The Luzi vowel system consists of 8 monophthongs, and diphthongs are only found in loanwords from Southwest Mandarin (such as /^{RP}ʃətsai/ "really" from 实在 /ʂʅ^{21}tsai^{213}/). /u/ is somewhat centralized and is produced with higher lip compression, and is realized as [] after alveolar and bilabial stop initials. This is a common areal phenomenon, and can be found in many neighboring languages, including Nuosu, Yongning Na, and Namuzi. Unlike Nuosu however, where only one side of the lip is trilled, in Luzi both lips vibrate to produce the trill.

Luzi also features an additional set of nasalized vowels from Tibetan and Mandarin loanwords, which is different from nasalization triggered by glottal consonants, but is generally considered subphonemic.

=== Tone ===
Similar to other Western Tibeto-Burman languages in Sichuan and Yunnan, Lizu has a sparse tone system, where only one pitch pattern is pronounced in a word. Monosyllabic words have two contrasting tones, low rising (R) and high falling (F), minimal pairs include /^{R}ne/ "two" and /^{F}ne/ "you, thou".

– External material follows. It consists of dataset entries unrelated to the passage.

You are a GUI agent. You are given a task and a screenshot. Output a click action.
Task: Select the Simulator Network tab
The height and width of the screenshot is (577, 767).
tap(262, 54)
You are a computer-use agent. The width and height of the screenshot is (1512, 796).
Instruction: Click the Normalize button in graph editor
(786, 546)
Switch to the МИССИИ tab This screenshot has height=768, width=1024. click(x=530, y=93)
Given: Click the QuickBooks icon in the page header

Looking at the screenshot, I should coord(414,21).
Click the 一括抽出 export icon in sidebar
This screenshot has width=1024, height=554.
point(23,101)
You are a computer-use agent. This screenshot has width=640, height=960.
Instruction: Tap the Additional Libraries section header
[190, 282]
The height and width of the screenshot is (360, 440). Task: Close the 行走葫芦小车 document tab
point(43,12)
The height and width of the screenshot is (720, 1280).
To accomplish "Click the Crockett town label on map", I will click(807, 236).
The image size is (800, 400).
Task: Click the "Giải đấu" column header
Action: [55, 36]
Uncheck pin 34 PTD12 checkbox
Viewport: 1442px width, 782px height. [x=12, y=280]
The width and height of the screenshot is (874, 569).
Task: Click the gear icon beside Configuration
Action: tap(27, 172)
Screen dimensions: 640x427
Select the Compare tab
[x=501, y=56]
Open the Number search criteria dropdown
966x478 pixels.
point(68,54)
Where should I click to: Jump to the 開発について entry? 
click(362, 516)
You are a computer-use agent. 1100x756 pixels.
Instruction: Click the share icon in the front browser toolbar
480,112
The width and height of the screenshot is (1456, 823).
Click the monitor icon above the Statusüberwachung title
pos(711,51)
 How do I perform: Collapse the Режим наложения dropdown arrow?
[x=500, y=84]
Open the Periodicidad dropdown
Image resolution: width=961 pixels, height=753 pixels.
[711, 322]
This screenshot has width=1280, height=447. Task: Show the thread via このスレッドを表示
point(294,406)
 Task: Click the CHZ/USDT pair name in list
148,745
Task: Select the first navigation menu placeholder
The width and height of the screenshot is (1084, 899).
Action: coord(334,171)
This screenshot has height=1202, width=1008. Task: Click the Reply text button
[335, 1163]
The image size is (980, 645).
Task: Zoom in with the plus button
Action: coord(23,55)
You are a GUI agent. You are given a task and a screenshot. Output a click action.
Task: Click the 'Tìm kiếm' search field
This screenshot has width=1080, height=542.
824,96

Disyllabic words have three contrasting tones, equally-prominent contour (EP), where both syllables are equally prominent and long, and both syllables have a mid-pitch contour, however the first syllable is slightly higher. There is also left-prominent contour (LP), where the last syllable is shorter and less prominent, the pitch peaks in the first syllable before falling which continues through the second syllable. This is contrasted with right-prominent contour (RP), where the last syllable is relatively longer and there is a rise in the first syllable before peaking in the second syllable and then falling.

Trisyllabic and tetrasyllabic words feature the same three patterns comparable to those found in disyllabic words, with minimal differences. Multisyllabic words also have a prominence difference between syllables, akin to stress patterns in Germanic languages.

==== Sandhi in compounds ====
Tonal sandhi is also observed in compound words, namely in tri- and tetrasyllabic words, as disyllabic compounds have been largely lexicalized. Compounds largely take the tone of the initial word, which can be seen in /^{RP}ɹwæ meNtʃʰo/ "chicken tail" derived from /^{R}ɹwæ/ "chicken" and /^{LP}meNtʃʰo/ "tail".